• EXERCISE AIM
What is needed is each line of the data below that holds the string "next".

(Screenshot grounding data)
###
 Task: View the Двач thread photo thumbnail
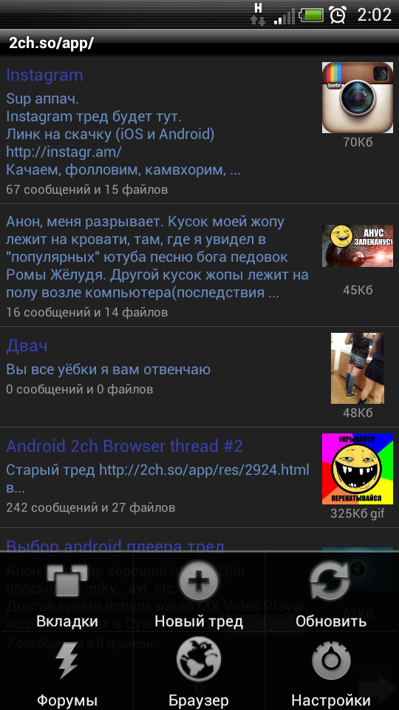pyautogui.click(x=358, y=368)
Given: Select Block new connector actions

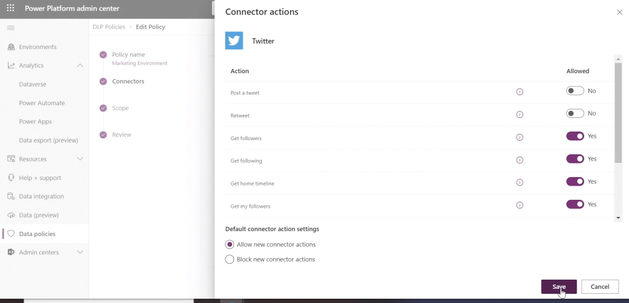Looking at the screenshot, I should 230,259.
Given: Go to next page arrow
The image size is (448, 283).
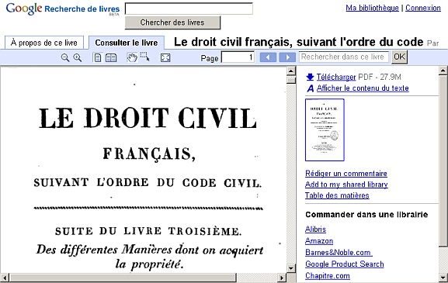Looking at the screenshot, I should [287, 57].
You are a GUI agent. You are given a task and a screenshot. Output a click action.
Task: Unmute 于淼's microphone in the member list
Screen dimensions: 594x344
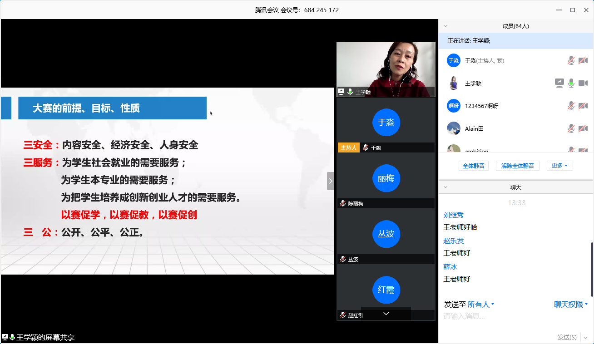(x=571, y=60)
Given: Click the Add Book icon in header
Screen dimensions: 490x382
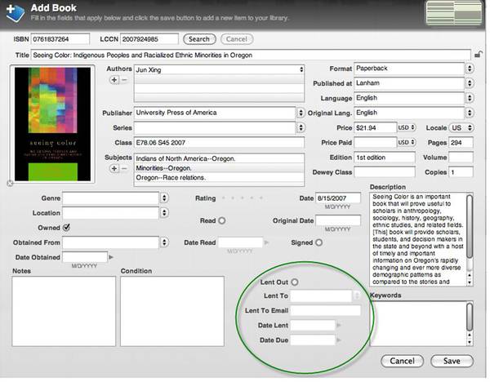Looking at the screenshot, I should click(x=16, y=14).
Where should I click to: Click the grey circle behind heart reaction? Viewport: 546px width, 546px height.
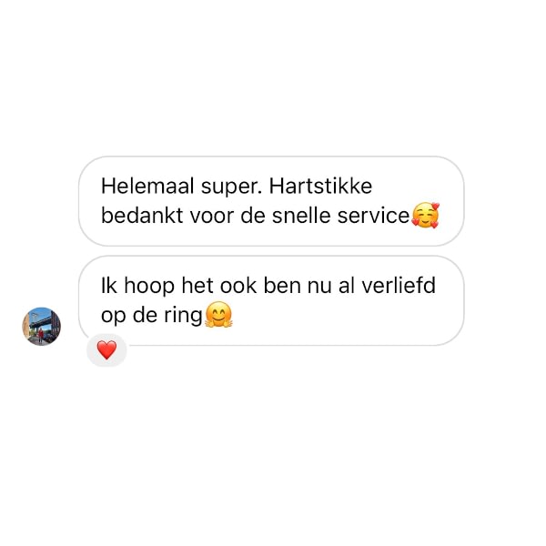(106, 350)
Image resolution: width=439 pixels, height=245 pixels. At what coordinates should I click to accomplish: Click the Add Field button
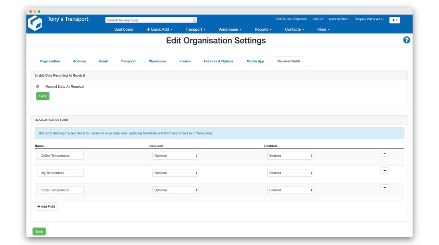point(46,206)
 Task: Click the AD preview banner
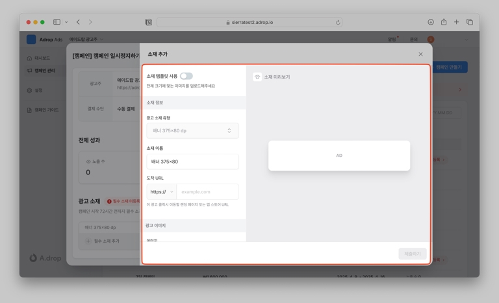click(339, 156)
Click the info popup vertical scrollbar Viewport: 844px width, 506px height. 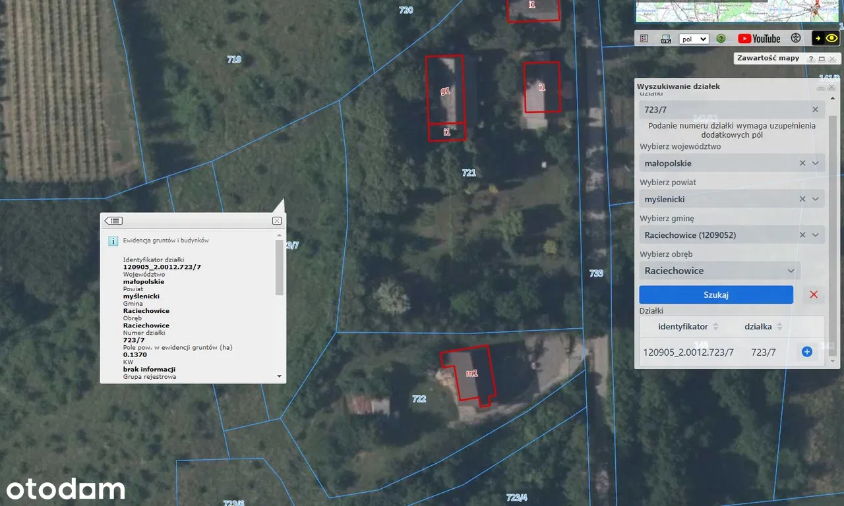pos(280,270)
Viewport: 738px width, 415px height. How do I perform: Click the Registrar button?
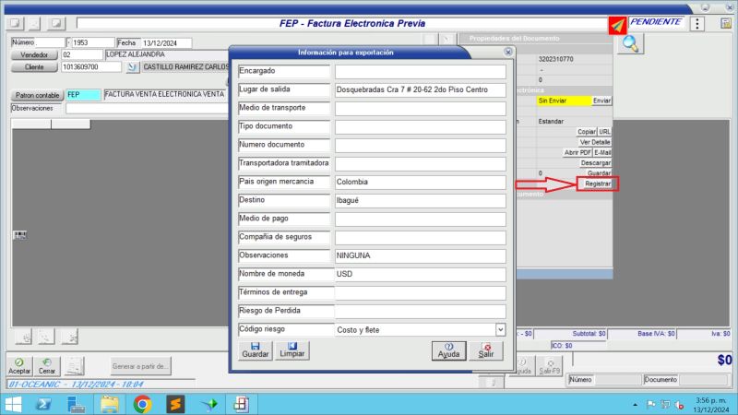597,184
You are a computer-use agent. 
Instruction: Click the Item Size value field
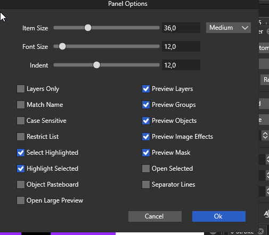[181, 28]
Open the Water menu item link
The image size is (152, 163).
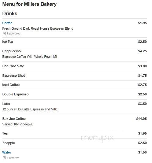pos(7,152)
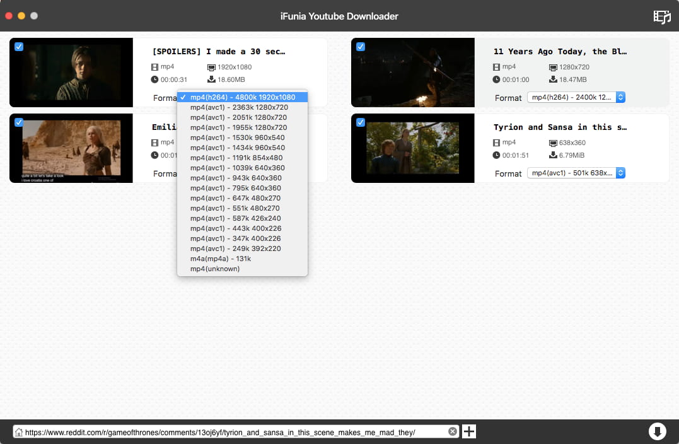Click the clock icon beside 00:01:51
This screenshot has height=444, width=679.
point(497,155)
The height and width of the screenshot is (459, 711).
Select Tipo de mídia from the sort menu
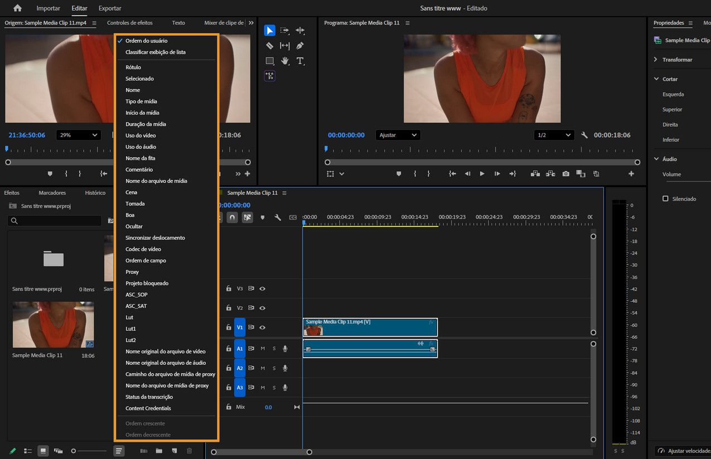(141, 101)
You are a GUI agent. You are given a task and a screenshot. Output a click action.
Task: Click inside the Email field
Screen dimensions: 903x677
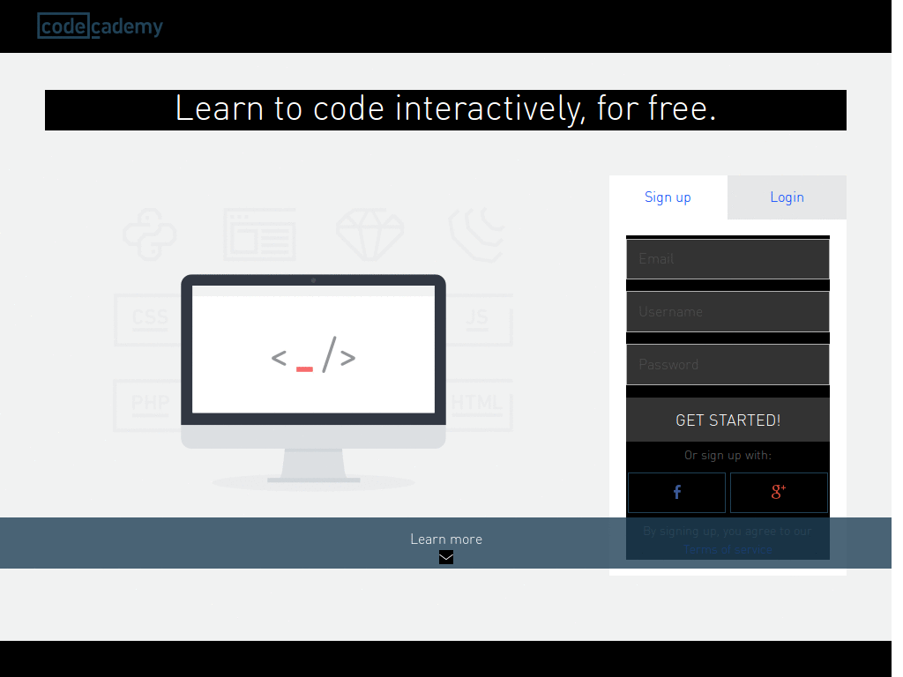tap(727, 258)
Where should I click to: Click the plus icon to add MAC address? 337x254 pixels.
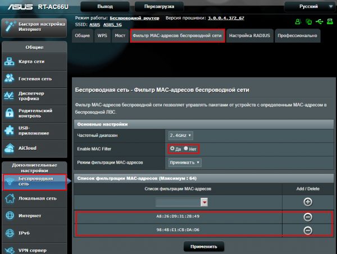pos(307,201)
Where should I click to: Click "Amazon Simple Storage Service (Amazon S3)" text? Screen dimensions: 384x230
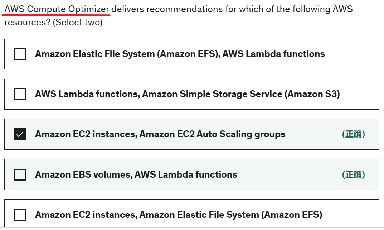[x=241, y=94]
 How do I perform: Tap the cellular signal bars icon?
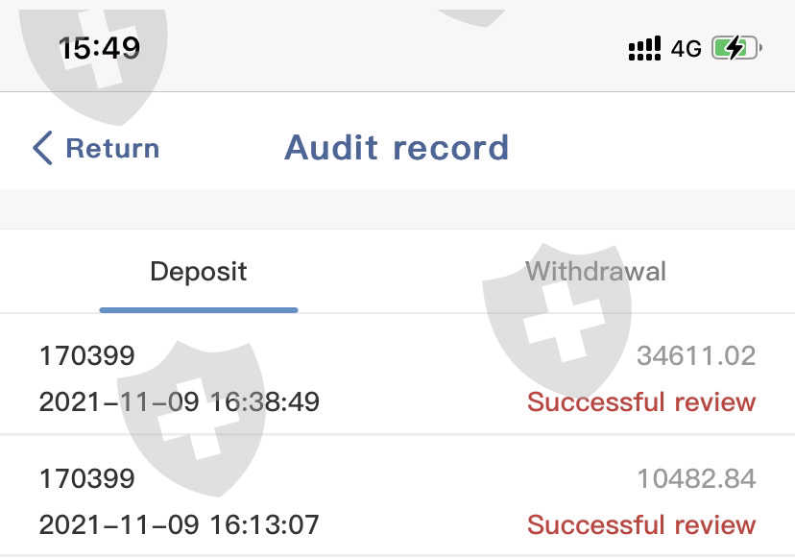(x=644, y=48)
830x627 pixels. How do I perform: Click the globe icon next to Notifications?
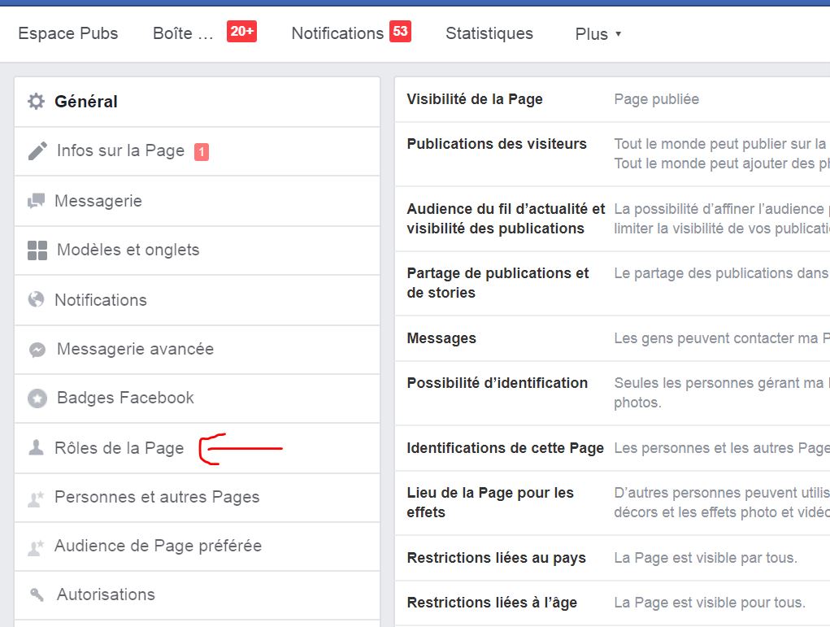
###
• YOUR RESPONSE
Given: Go to next page arrow
830x627 pixels. How do I perform: Click the globe icon next to Notifications?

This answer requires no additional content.